Before doing anything else, copy the entries below exactly.

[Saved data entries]
<<<<
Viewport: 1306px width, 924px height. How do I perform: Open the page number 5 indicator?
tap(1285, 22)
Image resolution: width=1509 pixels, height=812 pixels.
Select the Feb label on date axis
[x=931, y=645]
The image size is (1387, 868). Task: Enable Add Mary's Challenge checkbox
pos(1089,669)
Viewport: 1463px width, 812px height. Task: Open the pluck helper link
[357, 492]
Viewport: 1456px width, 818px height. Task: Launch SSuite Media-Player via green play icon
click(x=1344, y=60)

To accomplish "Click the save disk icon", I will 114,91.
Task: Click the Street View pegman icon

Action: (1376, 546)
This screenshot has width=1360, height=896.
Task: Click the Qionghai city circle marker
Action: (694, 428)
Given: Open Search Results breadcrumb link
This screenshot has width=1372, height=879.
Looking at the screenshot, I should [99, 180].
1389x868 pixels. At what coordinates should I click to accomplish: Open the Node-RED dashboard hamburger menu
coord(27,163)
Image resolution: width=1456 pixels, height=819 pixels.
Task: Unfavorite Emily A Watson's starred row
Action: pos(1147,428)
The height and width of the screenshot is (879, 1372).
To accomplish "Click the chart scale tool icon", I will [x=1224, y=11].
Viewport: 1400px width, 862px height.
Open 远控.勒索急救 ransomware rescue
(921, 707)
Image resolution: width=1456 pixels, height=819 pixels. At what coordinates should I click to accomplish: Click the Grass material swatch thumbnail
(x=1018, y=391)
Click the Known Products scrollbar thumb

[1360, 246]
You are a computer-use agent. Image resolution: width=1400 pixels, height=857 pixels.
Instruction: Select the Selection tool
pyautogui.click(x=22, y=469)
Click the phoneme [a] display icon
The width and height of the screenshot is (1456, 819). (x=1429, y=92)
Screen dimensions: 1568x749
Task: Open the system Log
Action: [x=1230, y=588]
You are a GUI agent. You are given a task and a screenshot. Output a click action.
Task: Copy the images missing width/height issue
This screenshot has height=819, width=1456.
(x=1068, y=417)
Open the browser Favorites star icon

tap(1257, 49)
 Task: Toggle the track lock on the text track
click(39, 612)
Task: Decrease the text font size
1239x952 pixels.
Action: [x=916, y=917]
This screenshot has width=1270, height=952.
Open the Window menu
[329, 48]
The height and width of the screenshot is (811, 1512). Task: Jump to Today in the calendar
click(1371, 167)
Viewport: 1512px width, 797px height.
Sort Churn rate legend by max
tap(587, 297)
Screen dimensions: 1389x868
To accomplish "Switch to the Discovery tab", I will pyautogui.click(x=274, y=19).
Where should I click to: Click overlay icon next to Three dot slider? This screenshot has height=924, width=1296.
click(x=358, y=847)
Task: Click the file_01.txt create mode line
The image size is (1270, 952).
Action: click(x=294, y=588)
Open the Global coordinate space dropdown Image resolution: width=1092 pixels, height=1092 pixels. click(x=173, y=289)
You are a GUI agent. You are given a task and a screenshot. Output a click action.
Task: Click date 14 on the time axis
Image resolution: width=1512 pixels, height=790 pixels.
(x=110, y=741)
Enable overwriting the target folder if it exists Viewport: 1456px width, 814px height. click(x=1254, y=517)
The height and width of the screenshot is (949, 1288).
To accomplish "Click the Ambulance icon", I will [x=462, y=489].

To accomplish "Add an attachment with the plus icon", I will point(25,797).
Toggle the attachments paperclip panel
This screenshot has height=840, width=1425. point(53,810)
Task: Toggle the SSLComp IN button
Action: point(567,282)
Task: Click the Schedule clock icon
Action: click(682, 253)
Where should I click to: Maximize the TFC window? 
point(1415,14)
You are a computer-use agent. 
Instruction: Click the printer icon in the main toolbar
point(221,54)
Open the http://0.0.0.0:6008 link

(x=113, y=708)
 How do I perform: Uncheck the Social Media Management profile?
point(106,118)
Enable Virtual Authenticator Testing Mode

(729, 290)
>>>>
- Response to the task -
Viewport: 1306px width, 924px height. How do I perform: Open the page number 5 indicator?
tap(1285, 22)
Image resolution: width=1509 pixels, height=812 pixels.
Select the Feb label on date axis
[x=931, y=645]
The image size is (1387, 868). Task: Enable Add Mary's Challenge checkbox
pos(1089,669)
Viewport: 1463px width, 812px height. Task: Open the pluck helper link
[357, 492]
Viewport: 1456px width, 818px height. Task: Launch SSuite Media-Player via green play icon
click(x=1344, y=60)

To accomplish "Click the save disk icon", I will 114,91.
Task: Click the Street View pegman icon

Action: (1376, 546)
This screenshot has width=1360, height=896.
Task: Click the Qionghai city circle marker
Action: (694, 428)
Given: Open Search Results breadcrumb link
This screenshot has width=1372, height=879.
Looking at the screenshot, I should [99, 180].
1389x868 pixels. At what coordinates should I click to accomplish: Open the Node-RED dashboard hamburger menu
coord(27,163)
Image resolution: width=1456 pixels, height=819 pixels.
Task: Unfavorite Emily A Watson's starred row
Action: pos(1147,428)
The height and width of the screenshot is (879, 1372).
To accomplish "Click the chart scale tool icon", I will [x=1224, y=11].
Viewport: 1400px width, 862px height.
Open 远控.勒索急救 ransomware rescue
(921, 707)
Image resolution: width=1456 pixels, height=819 pixels. At what coordinates should I click to accomplish: Click the Grass material swatch thumbnail
(x=1018, y=391)
Click the Known Products scrollbar thumb

[1360, 246]
You are a computer-use agent. Image resolution: width=1400 pixels, height=857 pixels.
Instruction: Select the Selection tool
pyautogui.click(x=22, y=469)
Click the phoneme [a] display icon
The width and height of the screenshot is (1456, 819). (x=1429, y=92)
Screen dimensions: 1568x749
Task: Open the system Log
Action: [x=1230, y=588]
You are a GUI agent. You are given a task and a screenshot. Output a click action.
Task: Copy the images missing width/height issue
This screenshot has height=819, width=1456.
(x=1068, y=417)
Open the browser Favorites star icon

tap(1257, 49)
 Task: Toggle the track lock on the text track
click(39, 612)
Task: Decrease the text font size
1239x952 pixels.
Action: [x=916, y=917]
This screenshot has width=1270, height=952.
Open the Window menu
[329, 48]
The height and width of the screenshot is (811, 1512). Task: Jump to Today in the calendar
click(1371, 167)
Viewport: 1512px width, 797px height.
Sort Churn rate legend by max
tap(587, 297)
Screen dimensions: 1389x868
To accomplish "Switch to the Discovery tab", I will pyautogui.click(x=274, y=19).
Where should I click to: Click overlay icon next to Three dot slider? This screenshot has height=924, width=1296.
click(x=358, y=847)
Task: Click the file_01.txt create mode line
The image size is (1270, 952).
Action: click(x=294, y=588)
Open the Global coordinate space dropdown Image resolution: width=1092 pixels, height=1092 pixels. click(x=173, y=289)
You are a GUI agent. You are given a task and a screenshot. Output a click action.
Task: Click date 14 on the time axis
Image resolution: width=1512 pixels, height=790 pixels.
(x=110, y=741)
Enable overwriting the target folder if it exists Viewport: 1456px width, 814px height. click(x=1254, y=517)
The height and width of the screenshot is (949, 1288).
To accomplish "Click the Ambulance icon", I will [x=462, y=489].

To accomplish "Add an attachment with the plus icon", I will point(25,797).
Toggle the attachments paperclip panel
This screenshot has height=840, width=1425. point(53,810)
Task: Toggle the SSLComp IN button
Action: point(567,282)
Task: Click the Schedule clock icon
Action: click(682, 253)
Where should I click to: Maximize the TFC window? 
point(1415,14)
You are a computer-use agent. 
Instruction: Click the printer icon in the main toolbar
point(221,54)
Open the http://0.0.0.0:6008 link

(x=113, y=708)
 How do I perform: Uncheck the Social Media Management profile?
point(106,118)
Enable Virtual Authenticator Testing Mode

(729, 290)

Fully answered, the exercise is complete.